SA funds walkathon, plans mock standards hearing

The Student Assembly announced Tuesday night that it will host a mock Committee on Standards hearing next Monday at the Kappa Kappa Kappa fraternity to educate students on the group's procedures should they ever be tried for standards violations.

Members also passed a resolution to fund a hurricane walkathon and a proposal to fund the Assembly's Profiles in Excellence Teaching Awards. ROTC member Jason Hartwig '06 spoke to the organization to raise awareness about the ROTC's floundering program on campus.

COS hears cases that involve undergraduates violating the academic honor principle, standards of conduct and academic standards and requirements, as well as cases that involve the appeals of certain registrarial actions. Normally, COS hearings are closed to students. The mock hearing is designed to bring awareness to typical COS procedures in order to reduce student tension surrounding the hearings, organizers said.

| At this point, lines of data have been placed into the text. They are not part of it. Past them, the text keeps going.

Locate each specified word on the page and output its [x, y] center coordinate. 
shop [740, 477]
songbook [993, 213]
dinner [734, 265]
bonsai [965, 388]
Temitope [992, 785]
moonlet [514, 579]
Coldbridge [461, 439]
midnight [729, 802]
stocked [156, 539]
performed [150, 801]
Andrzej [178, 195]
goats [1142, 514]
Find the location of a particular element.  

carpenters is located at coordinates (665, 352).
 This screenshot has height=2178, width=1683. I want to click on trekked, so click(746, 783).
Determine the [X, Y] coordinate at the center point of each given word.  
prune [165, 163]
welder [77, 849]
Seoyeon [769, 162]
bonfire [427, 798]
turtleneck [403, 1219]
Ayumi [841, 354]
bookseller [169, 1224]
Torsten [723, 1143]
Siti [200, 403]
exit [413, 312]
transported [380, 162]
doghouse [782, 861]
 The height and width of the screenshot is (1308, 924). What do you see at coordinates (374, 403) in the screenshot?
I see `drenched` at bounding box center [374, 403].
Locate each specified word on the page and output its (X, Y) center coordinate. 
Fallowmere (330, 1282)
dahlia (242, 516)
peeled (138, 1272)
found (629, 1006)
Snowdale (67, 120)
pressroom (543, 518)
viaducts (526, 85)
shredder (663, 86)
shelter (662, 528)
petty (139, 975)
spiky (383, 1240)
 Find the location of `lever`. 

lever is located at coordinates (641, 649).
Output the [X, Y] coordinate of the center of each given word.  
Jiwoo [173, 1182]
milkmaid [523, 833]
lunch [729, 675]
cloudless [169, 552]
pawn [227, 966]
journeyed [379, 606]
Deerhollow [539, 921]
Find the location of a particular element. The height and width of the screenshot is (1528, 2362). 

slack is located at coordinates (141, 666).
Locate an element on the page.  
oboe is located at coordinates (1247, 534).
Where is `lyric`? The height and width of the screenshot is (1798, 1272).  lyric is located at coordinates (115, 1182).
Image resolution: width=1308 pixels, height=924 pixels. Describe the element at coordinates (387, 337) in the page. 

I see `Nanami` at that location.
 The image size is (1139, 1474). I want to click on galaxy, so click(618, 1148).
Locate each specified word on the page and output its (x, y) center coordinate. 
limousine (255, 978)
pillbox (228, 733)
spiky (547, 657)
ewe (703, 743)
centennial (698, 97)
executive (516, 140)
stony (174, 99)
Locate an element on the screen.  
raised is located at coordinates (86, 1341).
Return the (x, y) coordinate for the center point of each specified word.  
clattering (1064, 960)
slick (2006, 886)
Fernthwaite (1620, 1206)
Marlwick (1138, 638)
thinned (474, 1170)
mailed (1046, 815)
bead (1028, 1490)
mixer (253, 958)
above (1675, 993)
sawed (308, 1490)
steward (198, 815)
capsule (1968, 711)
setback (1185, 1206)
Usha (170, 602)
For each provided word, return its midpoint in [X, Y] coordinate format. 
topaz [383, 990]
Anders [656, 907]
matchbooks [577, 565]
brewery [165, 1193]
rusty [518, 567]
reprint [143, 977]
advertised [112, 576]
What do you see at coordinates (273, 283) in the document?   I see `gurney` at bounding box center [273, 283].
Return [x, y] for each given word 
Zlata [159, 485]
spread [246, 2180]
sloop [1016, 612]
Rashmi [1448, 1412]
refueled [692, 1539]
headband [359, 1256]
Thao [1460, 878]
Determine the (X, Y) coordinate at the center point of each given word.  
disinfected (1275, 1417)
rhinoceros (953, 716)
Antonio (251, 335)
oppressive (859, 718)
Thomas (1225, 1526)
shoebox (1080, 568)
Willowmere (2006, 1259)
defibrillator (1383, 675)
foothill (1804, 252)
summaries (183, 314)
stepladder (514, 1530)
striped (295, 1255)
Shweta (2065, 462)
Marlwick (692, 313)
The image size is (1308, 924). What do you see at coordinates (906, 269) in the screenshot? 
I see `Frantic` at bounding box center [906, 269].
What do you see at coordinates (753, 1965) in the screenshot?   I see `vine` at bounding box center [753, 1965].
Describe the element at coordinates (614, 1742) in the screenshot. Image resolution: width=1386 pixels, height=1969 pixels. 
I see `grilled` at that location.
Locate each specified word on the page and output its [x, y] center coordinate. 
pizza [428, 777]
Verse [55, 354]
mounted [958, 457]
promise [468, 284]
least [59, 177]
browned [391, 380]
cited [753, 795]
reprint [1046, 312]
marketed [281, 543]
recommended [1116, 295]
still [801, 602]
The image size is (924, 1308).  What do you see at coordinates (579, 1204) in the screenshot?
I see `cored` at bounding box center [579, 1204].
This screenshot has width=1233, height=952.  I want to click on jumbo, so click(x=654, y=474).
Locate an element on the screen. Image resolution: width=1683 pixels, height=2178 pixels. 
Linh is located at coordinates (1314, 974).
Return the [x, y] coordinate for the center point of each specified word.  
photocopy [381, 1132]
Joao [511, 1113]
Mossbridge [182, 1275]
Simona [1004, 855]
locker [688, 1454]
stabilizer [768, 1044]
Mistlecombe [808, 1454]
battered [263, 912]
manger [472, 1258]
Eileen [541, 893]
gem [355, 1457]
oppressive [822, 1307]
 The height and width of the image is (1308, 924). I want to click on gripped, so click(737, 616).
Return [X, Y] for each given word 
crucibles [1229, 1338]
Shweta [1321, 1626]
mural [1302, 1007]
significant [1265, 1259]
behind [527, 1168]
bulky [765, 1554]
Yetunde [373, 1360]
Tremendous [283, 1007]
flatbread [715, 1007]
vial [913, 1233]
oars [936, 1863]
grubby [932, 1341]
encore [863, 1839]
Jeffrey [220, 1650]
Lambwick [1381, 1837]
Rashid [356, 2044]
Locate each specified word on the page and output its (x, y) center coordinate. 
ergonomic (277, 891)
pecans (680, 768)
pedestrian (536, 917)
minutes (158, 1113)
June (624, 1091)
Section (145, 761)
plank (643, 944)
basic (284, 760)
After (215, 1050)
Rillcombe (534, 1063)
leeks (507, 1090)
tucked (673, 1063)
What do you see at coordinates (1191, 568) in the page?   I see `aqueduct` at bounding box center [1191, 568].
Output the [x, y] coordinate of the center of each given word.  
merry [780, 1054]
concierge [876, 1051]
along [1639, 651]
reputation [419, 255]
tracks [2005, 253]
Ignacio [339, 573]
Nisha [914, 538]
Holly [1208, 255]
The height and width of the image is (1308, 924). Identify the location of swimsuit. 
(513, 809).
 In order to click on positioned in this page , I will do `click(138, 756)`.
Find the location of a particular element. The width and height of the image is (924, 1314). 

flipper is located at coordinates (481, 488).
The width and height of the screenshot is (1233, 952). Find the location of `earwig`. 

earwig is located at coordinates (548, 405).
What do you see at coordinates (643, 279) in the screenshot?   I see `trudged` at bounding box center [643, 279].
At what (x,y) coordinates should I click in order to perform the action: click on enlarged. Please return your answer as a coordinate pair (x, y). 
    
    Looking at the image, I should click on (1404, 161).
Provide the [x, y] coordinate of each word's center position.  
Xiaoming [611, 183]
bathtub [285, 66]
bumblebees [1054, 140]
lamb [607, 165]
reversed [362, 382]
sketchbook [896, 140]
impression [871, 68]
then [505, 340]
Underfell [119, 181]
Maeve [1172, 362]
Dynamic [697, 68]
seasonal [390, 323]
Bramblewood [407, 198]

Karan Danthi '07, who worked with Undergraduate Judicial Affairs Director April Thompson to set up the hearing, said it should alleviate students' anxiety in case they are called before COS.

"It is nice to get a sense of how the discussions go. This is an eye-opening experience because people who go before the committee usually don't know what to expect. They are freaking out, and they get flustered," Danthi said.

Sixty cases appear before the committee for suspension each year, 20 of which are honor-code-related. The hearing on Monday will be about an honor code violation, with Student Body President Noah Riner '06 playing the accused student and real administrators and deans presiding.

"It's a big deal that the administrators have agreed to do this," Danthi said. "It's crucial that a lot of students come. Even if your case doesn't reach COS, at least you know how to defend yourself."

Members also passed a resolution to fund a hurricane walkathon, which Elisa Donnelly '07 sponsored along with Raymond Rodriguez '09. The resolution allocated $500 for T-shirts and publicity for the Oct. 29 event.

The Assembly plans to orchestrate and actively publicize the campus-wide walkathon, which will charge participants $10 in coordination with KatrinaHelp.

Dean Drizin '06, Leslie Shribman '08 and Elizabeth Silvey '08 sponsored a proposal to fund the Profiles in Excellence teaching awards. The annual program, now in its fifth year, will solicit nominations from students and conduct a review of those submissions within the Assembly's academic affairs committee before recognizing a different faculty member each term.

Selected professors are expected to facilitate a dinner discussion on the current state and future of undergraduate teaching at the College. The Assembly plans to give $400 per term to finance plaques and the group dinner.

Jason Hartwig '06, one of five members of Dartmouth's Reserve Officers' Training Corps, spoke before the Assembly in an attempt to raise Assembly support for larger ROTC scholarships.

According to Hartwig, Dartmouth is one of the only three Ivy League schools, including Columbia and Brown, that do not give ROTC participants full scholarships. Currently, Dartmouth awards $7,000 per person, which Hartwig said is not a big incentive.

"The program could very well end when myself and the three other '06s graduate," he said.

Hartwig stressed that as elite schools like Dartmouth lose interest in the ROTC, a trend of more "close-minded, less educated" people becoming officers in the army is emerging.

There is even a stigma on campus attached to participation in the ROTC, Hartwig said.

"People should realize we are not a bunch of militarists waiting to go spill blood in Iraq," he said. "We just feel a sense of duty."